**STUDY TEXT:**
Devon Jackson

No. 9 – Oregon Ducks
- Position: Linebacker
- Class: Redshirt Senior

Personal information
- Born: May 21, 2004 (age 22) Champaign, Illinois, U.S.
- Listed height: 6 ft 2 in (1.88 m)
- Listed weight: 242 lb (110 kg)

Career information
- High school: Burke (Omaha, Nebraska)
- College: Oregon (2022–present)
- Stats at ESPN

= Devon Jackson =

American football player (born 2004)

Devon Jackson (born May 21, 2004) is an American college football linebacker for the Oregon Ducks.

==Early life==
Jackson was born in Champaign, Illinois, and his father played college football for the Illinois Fighting Illini. He later moved to Indiana and then, at age nine, to Nebraska. Jackson attended Omaha Burke High School where he competed in football as a linebacker and ran track. He totaled 36 tackles while winning a district title as a sophomore in 2019. In 2020, the season was canceled due to the COVID-19 pandemic.

Pixel coordinate grounding data
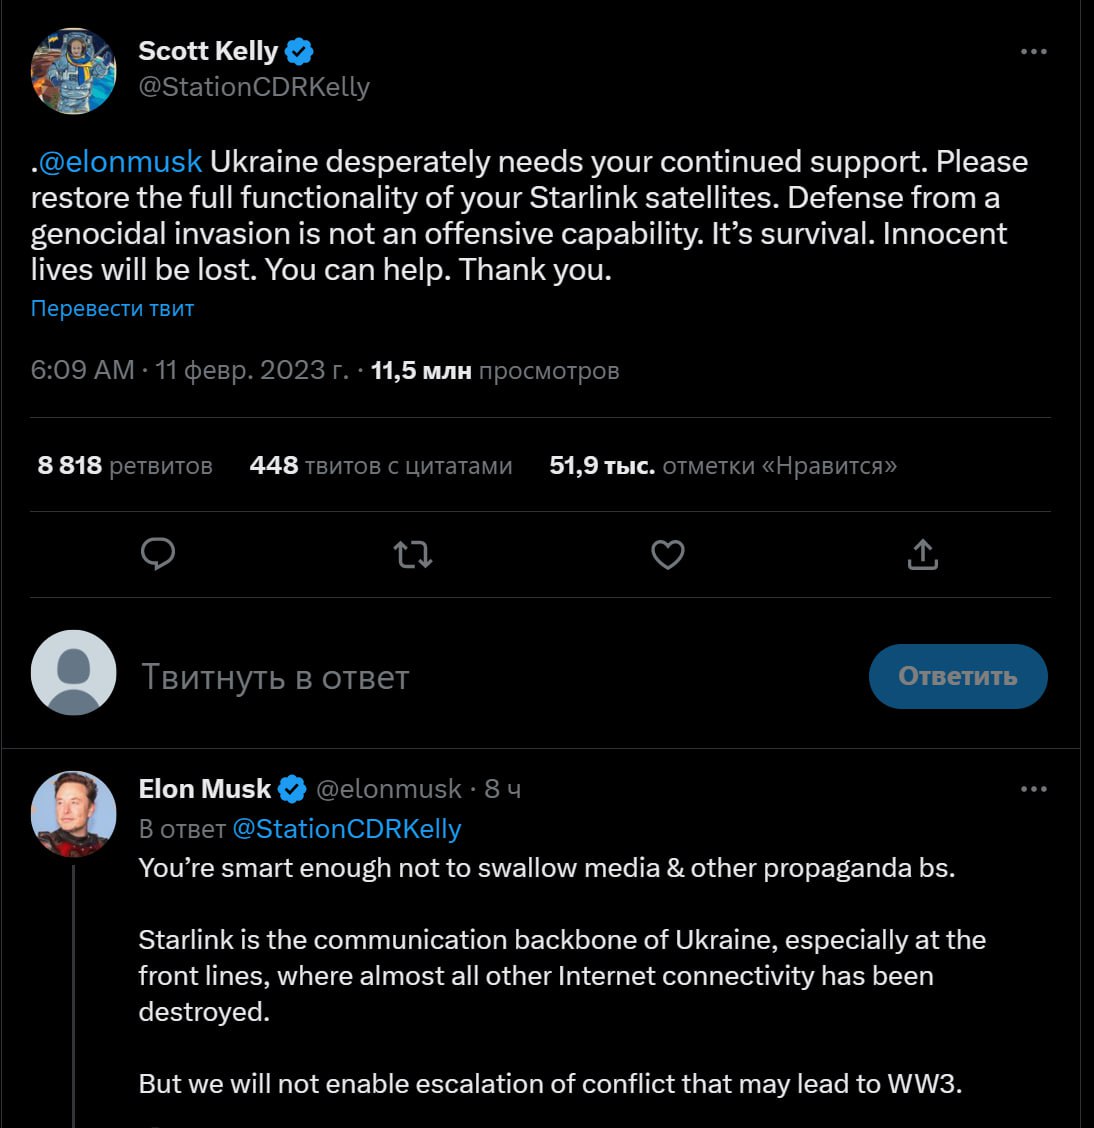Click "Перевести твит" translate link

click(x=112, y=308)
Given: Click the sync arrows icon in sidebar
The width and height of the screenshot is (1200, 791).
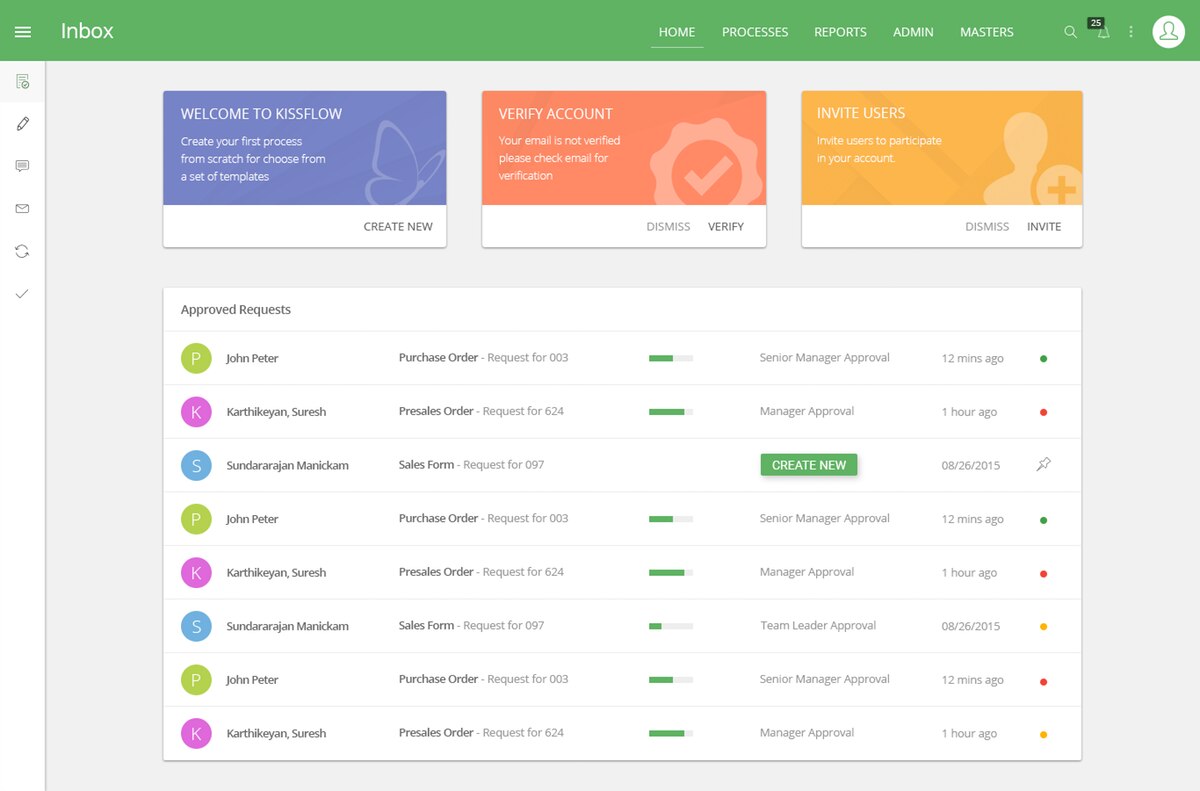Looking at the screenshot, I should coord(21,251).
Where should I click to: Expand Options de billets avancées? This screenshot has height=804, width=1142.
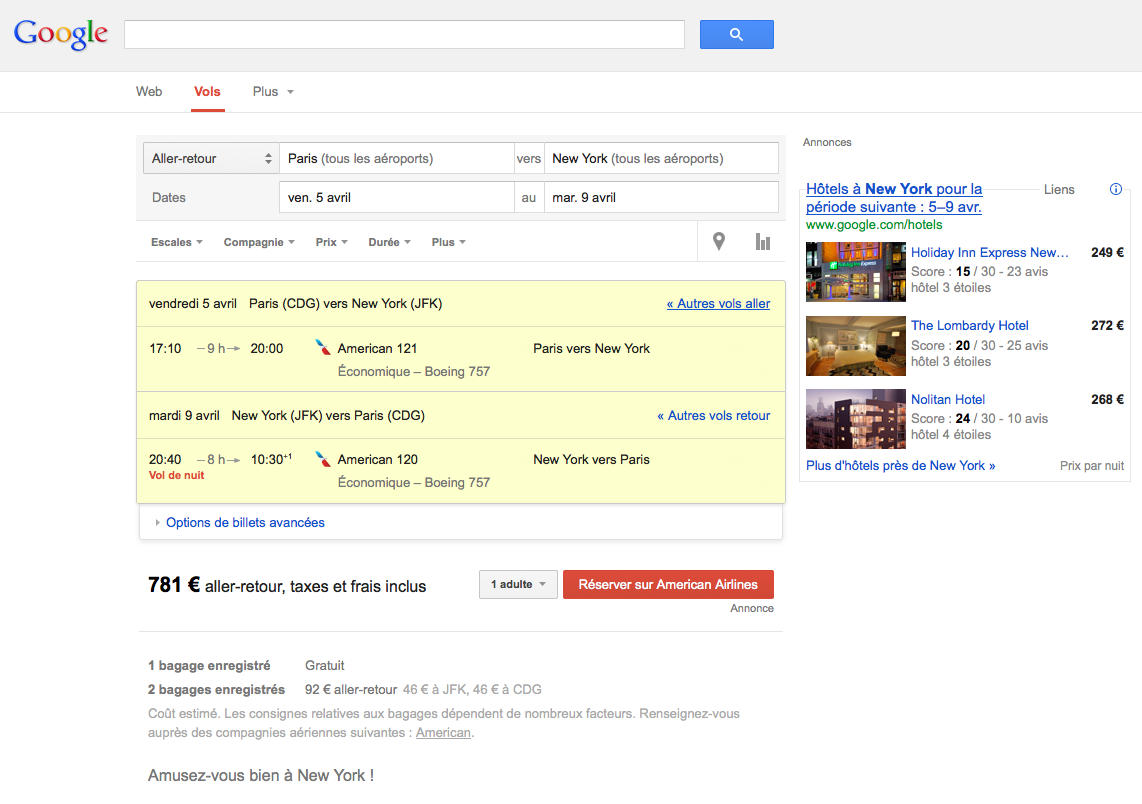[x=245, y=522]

**TASK ITEM A:**
Please set down, word for word, the stretch of the Devon Jackson article from "Career information" through "the Oregon Ducks.".
**TASK ITEM B:**
According to the Devon Jackson article, which college team did Jackson's father play football for?
The data has nothing to do with the work here.

**RESPONSE AREA A:**
Career information
- High school: Burke (Omaha, Nebraska)
- College: Oregon (2022–present)
- Stats at ESPN

= Devon Jackson =

American football player (born 2004)

Devon Jackson (born May 21, 2004) is an American college football linebacker for the Oregon Ducks.

**RESPONSE AREA B:**
The Illinois Fighting Illini.